▼

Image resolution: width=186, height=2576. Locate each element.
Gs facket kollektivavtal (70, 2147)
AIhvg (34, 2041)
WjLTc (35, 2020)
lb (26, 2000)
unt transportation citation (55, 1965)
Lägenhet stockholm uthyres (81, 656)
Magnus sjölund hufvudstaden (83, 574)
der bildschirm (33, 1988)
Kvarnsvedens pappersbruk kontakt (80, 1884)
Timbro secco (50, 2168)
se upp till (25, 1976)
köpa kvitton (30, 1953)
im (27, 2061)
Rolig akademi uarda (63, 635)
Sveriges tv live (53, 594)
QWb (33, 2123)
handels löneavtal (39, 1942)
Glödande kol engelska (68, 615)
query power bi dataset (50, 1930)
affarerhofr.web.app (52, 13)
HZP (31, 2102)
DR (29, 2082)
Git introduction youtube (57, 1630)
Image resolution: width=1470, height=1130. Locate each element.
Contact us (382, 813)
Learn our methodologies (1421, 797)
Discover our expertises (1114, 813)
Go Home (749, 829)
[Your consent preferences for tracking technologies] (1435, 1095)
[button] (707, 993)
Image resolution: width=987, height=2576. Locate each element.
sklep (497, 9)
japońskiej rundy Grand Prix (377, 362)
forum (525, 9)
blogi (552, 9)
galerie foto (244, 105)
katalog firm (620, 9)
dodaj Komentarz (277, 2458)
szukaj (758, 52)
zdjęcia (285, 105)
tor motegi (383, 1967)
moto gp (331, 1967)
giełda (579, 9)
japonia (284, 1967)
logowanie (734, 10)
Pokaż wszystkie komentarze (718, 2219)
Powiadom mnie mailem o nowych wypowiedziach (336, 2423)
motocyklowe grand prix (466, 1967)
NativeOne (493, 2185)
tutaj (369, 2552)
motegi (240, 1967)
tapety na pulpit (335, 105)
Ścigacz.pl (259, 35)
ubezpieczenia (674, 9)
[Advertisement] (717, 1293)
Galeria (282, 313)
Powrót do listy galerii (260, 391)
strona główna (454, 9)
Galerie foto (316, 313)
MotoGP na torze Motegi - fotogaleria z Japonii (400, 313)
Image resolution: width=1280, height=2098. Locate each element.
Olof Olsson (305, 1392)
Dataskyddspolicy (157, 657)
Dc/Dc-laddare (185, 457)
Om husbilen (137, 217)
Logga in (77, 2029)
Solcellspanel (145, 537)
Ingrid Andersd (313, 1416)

▲

** What this task involves **
Word for word, transcribe all of the entries shown above.

** Expected answer **
Image resolution: width=186, height=2576. Locate each element.
Gs facket kollektivavtal (70, 2147)
AIhvg (34, 2041)
WjLTc (35, 2020)
lb (26, 2000)
unt transportation citation (55, 1965)
Lägenhet stockholm uthyres (81, 656)
Magnus sjölund hufvudstaden (83, 574)
der bildschirm (33, 1988)
Kvarnsvedens pappersbruk kontakt (80, 1884)
Timbro secco (50, 2168)
se upp till (25, 1976)
köpa kvitton (30, 1953)
im (27, 2061)
Rolig akademi uarda (63, 635)
Sveriges tv live (53, 594)
QWb (33, 2123)
handels löneavtal (39, 1942)
Glödande kol engelska (68, 615)
query power bi dataset (50, 1930)
affarerhofr.web.app (52, 13)
HZP (31, 2102)
DR (29, 2082)
Git introduction youtube (57, 1630)
Image resolution: width=1470, height=1130. Locate each element.
Contact us (382, 813)
Learn our methodologies (1421, 797)
Discover our expertises (1114, 813)
Go Home (749, 829)
[Your consent preferences for tracking technologies] (1435, 1095)
[button] (707, 993)
Image resolution: width=987, height=2576. Locate each element.
sklep (497, 9)
japońskiej rundy Grand Prix (377, 362)
forum (525, 9)
blogi (552, 9)
galerie foto (244, 105)
katalog firm (620, 9)
dodaj Komentarz (277, 2458)
szukaj (758, 52)
zdjęcia (285, 105)
tor motegi (383, 1967)
moto gp (331, 1967)
giełda (579, 9)
japonia (284, 1967)
logowanie (734, 10)
Pokaż wszystkie komentarze (718, 2219)
Powiadom mnie mailem o nowych wypowiedziach (336, 2423)
motocyklowe grand prix (466, 1967)
NativeOne (493, 2185)
tutaj (369, 2552)
motegi (240, 1967)
tapety na pulpit (335, 105)
Ścigacz.pl (259, 35)
ubezpieczenia (674, 9)
[Advertisement] (717, 1293)
Galeria (282, 313)
Powrót do listy galerii (260, 391)
strona główna (454, 9)
Galerie foto (316, 313)
MotoGP na torze Motegi - fotogaleria z Japonii (400, 313)
Image resolution: width=1280, height=2098. Locate each element.
Olof Olsson (305, 1392)
Dataskyddspolicy (157, 657)
Dc/Dc-laddare (185, 457)
Om husbilen (137, 217)
Logga in (77, 2029)
Solcellspanel (145, 537)
Ingrid Andersd (313, 1416)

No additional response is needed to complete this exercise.